Hereditary nonpolyposis colorectal cancer (HNPCC), also known as Lynch syndrome, is the most common type of inherited colorectal cancer and accounts for 3% of new
colorectal cancer diagnoses. It is also associated with extracolonic cancers including endometrial, small bowel, ureter, stomach, renal pelvis, ovarian, and hepatobiliary. Variations of HNPCC include
Muir-Torre syndrome, which is associated with sebaceous skin tumors, and Turcot syndrome, which is associated with brain tumors such as medulloblastomas and gliomas. Colorectal cancers that arise in the setting of HNPCC have germline mutations in the mismatch-repair (MMR) genes (
MLH1,
MSH2,
MSH6,
PMS2) or the epithelial cellular adhesion molecule (
EPCAM) gene. Such colon cancers are usually right sided.
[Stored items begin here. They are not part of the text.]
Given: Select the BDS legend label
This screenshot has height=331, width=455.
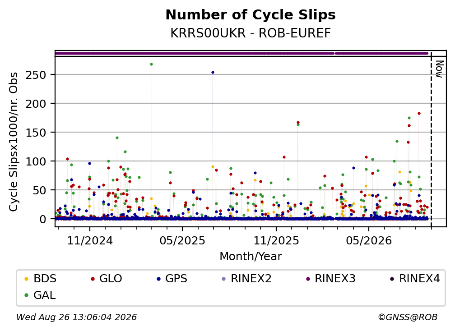Looking at the screenshot, I should point(45,279).
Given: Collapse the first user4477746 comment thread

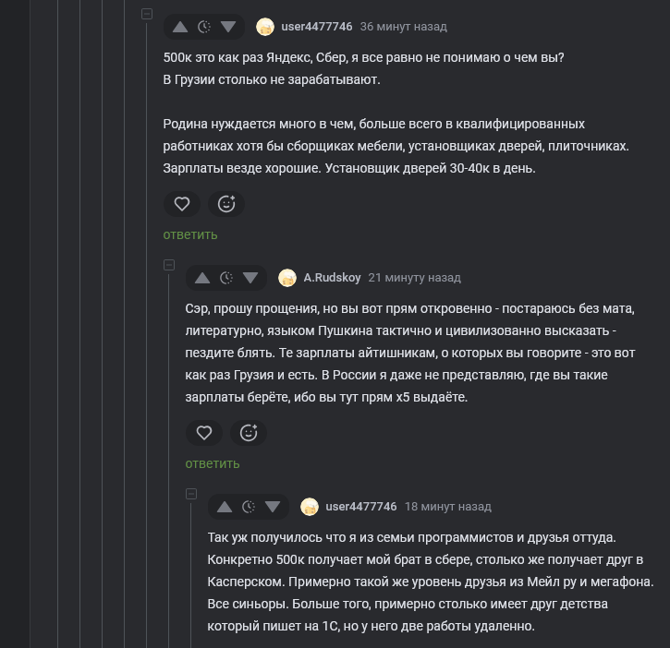Looking at the screenshot, I should (147, 14).
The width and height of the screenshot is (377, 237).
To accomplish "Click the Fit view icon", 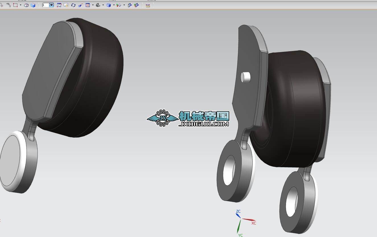I will 88,5.
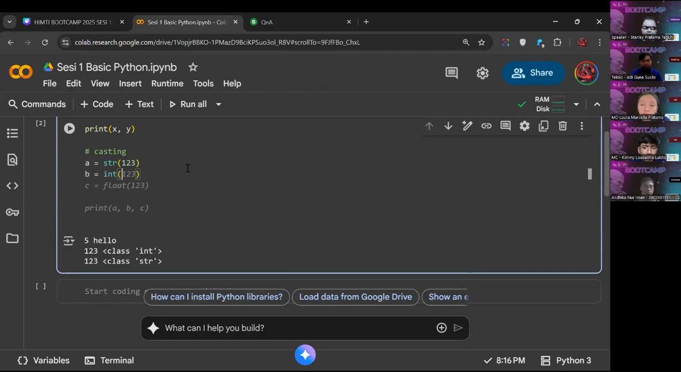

There is also a high prevalence of metachronous colorectal cancers in patients with HNPCC.
The diagnosis of HNPCC can be made using Amsterdam II criteria:
- Three or more relatives with histologically verified HNPCC-associated cancer (colorectal cancer, cancer of the endometrium, small bowel, ureter, or renal pelvis), one of whom is a first-degree relative of the other two
- Cancer involving at least two generations
- One or more cancer cases diagnosed before 50 years of age
- Familial adenomatous polyposis should be excluded in the colorectal cases
- Tumors should be verified by pathologic examination
The revised Bethesda guidelines are used to determine which patients with colorectal cancer should be screened for HNPCC with tumor testing for microsatellite instability.
Confirmation of the diagnosis with genetic testing for a germline mutation in the MMR genes or in the
EPCAM gene should be done. Once the diagnosis is made, first-degree family members should be tested.